La prima federazione a fermare i campionati è stata quella pallavolistica. Ma, a ruota, altri sport hanno seguito questa direzione: non ripartono nemmeno i campionati del calcio dilettantistico, di calcio a 5, pallacanestro, oltre al già citato volley.
Altro che porte chiuse: nel weekend, a rimanere vuoti saranno pure i campi. E non solo gli spalti delle tribune.
Il semaforo rosso è scattato in seguito all’ultimo decreto emanato dalla presidenza del Consiglio dei ministri, in cui era contenuta la direttiva di chiudere ogni scuola di ordine e grado fino al 15 marzo. Ancora troppo elevati i rischi di contagio: meglio tenere le bocce ferme – o meglio, i palloni – per un altro fine settimana. Ammesso che basti.

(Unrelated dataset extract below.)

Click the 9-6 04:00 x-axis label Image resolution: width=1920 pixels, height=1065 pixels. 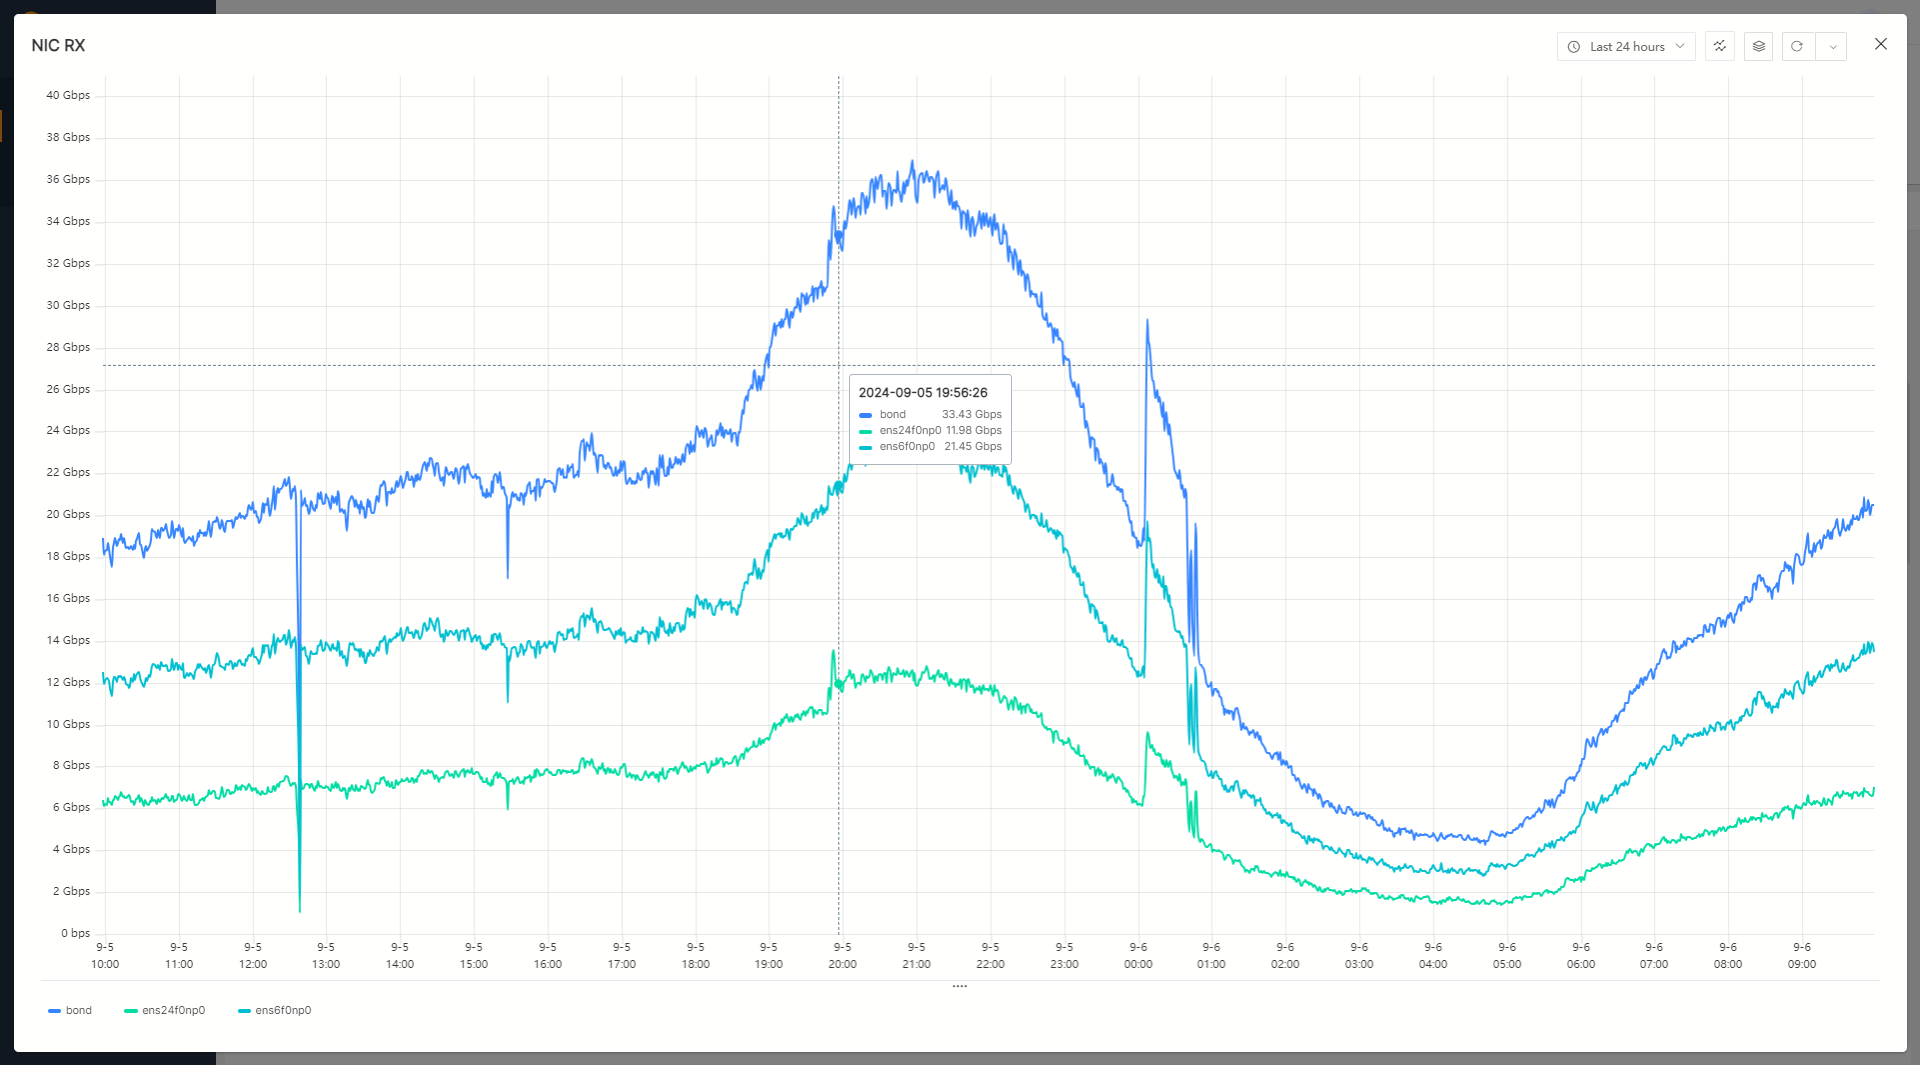click(1433, 956)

Per quanto riguarda il calcio, la serie D ha deciso di sospendere pure i recuperi fino al primo giorno di aprile, mentre a livello dilettantistico l’attività è sospesa fino a “data da destinarsi”: dall’Eccellenza alla Terza categoria, compresi i campionati giovanili.
In attesa di sviluppi, rimane solo una domanda. Anzi, due: quando riparte lo sport? E soprattutto, ripartirà davvero?